(TASK OBJECTIVE):
Render every line of the records below as a Markdown table with the columns Row and Line, skipping blank lines.

======== SUPPLIED ENTRIES

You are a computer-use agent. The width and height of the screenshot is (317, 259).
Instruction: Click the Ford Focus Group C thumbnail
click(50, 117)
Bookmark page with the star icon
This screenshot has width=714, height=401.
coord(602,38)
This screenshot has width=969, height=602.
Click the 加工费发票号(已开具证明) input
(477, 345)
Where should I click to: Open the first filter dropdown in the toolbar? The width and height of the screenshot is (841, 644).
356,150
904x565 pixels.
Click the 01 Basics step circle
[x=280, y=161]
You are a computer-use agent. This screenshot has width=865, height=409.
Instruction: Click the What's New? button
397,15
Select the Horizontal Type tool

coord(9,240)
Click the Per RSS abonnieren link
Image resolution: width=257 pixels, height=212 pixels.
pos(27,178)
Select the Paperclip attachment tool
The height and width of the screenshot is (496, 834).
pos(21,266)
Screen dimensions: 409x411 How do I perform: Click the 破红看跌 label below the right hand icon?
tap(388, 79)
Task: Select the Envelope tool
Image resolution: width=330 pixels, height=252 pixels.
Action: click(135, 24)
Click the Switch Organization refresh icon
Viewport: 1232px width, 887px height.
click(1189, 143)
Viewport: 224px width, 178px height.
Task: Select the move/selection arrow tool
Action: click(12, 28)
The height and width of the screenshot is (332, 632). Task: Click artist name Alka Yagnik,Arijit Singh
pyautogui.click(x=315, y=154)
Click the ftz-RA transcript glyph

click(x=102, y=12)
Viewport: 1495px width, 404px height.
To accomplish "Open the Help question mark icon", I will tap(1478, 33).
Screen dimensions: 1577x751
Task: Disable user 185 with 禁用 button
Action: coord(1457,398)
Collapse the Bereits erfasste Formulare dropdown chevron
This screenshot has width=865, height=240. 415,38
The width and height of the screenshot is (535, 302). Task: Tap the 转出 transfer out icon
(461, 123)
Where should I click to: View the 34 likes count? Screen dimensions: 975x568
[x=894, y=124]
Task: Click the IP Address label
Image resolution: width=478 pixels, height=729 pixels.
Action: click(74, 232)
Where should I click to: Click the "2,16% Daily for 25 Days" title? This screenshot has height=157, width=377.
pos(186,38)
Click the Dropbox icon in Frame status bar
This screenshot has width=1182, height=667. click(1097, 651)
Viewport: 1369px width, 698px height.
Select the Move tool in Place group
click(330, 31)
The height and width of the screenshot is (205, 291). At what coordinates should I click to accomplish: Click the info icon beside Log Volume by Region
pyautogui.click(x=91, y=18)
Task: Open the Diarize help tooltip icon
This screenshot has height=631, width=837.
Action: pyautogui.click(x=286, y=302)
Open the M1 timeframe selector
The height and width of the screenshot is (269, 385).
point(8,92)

================

(THE REPLY):
| Row | Line |
|---|---|
| 1 | You are a computer-use agent. The width and height of the screenshot is (317, 259). |
| 2 | Instruction: Click the Ford Focus Group C thumbnail |
| 3 | click(50, 117) |
| 4 | Bookmark page with the star icon |
| 5 | This screenshot has width=714, height=401. |
| 6 | coord(602,38) |
| 7 | This screenshot has width=969, height=602. |
| 8 | Click the 加工费发票号(已开具证明) input |
| 9 | (477, 345) |
| 10 | Where should I click to: Open the first filter dropdown in the toolbar? The width and height of the screenshot is (841, 644). |
| 11 | 356,150 |
| 12 | 904x565 pixels. |
| 13 | Click the 01 Basics step circle |
| 14 | [x=280, y=161] |
| 15 | You are a computer-use agent. This screenshot has width=865, height=409. |
| 16 | Instruction: Click the What's New? button |
| 17 | 397,15 |
| 18 | Select the Horizontal Type tool |
| 19 | coord(9,240) |
| 20 | Click the Per RSS abonnieren link |
| 21 | Image resolution: width=257 pixels, height=212 pixels. |
| 22 | pos(27,178) |
| 23 | Select the Paperclip attachment tool |
| 24 | The height and width of the screenshot is (496, 834). |
| 25 | pos(21,266) |
| 26 | Screen dimensions: 409x411 How do I perform: Click the 破红看跌 label below the right hand icon? |
| 27 | tap(388, 79) |
| 28 | Task: Select the Envelope tool |
| 29 | Image resolution: width=330 pixels, height=252 pixels. |
| 30 | Action: click(135, 24) |
| 31 | Click the Switch Organization refresh icon |
| 32 | Viewport: 1232px width, 887px height. |
| 33 | click(1189, 143) |
| 34 | Viewport: 224px width, 178px height. |
| 35 | Task: Select the move/selection arrow tool |
| 36 | Action: click(12, 28) |
| 37 | The height and width of the screenshot is (332, 632). Task: Click artist name Alka Yagnik,Arijit Singh |
| 38 | pyautogui.click(x=315, y=154) |
| 39 | Click the ftz-RA transcript glyph |
| 40 | click(x=102, y=12) |
| 41 | Viewport: 1495px width, 404px height. |
| 42 | To accomplish "Open the Help question mark icon", I will tap(1478, 33). |
| 43 | Screen dimensions: 1577x751 |
| 44 | Task: Disable user 185 with 禁用 button |
| 45 | Action: coord(1457,398) |
| 46 | Collapse the Bereits erfasste Formulare dropdown chevron |
| 47 | This screenshot has width=865, height=240. 415,38 |
| 48 | The width and height of the screenshot is (535, 302). Task: Tap the 转出 transfer out icon |
| 49 | (461, 123) |
| 50 | Where should I click to: View the 34 likes count? Screen dimensions: 975x568 |
| 51 | [x=894, y=124] |
| 52 | Task: Click the IP Address label |
| 53 | Image resolution: width=478 pixels, height=729 pixels. |
| 54 | Action: click(74, 232) |
| 55 | Where should I click to: Click the "2,16% Daily for 25 Days" title? This screenshot has height=157, width=377. |
| 56 | pos(186,38) |
| 57 | Click the Dropbox icon in Frame status bar |
| 58 | This screenshot has width=1182, height=667. click(1097, 651) |
| 59 | Viewport: 1369px width, 698px height. |
| 60 | Select the Move tool in Place group |
| 61 | click(330, 31) |
| 62 | The height and width of the screenshot is (205, 291). At what coordinates should I click to accomplish: Click the info icon beside Log Volume by Region |
| 63 | pyautogui.click(x=91, y=18) |
| 64 | Task: Open the Diarize help tooltip icon |
| 65 | This screenshot has height=631, width=837. |
| 66 | Action: pyautogui.click(x=286, y=302) |
| 67 | Open the M1 timeframe selector |
| 68 | The height and width of the screenshot is (269, 385). |
| 69 | point(8,92) |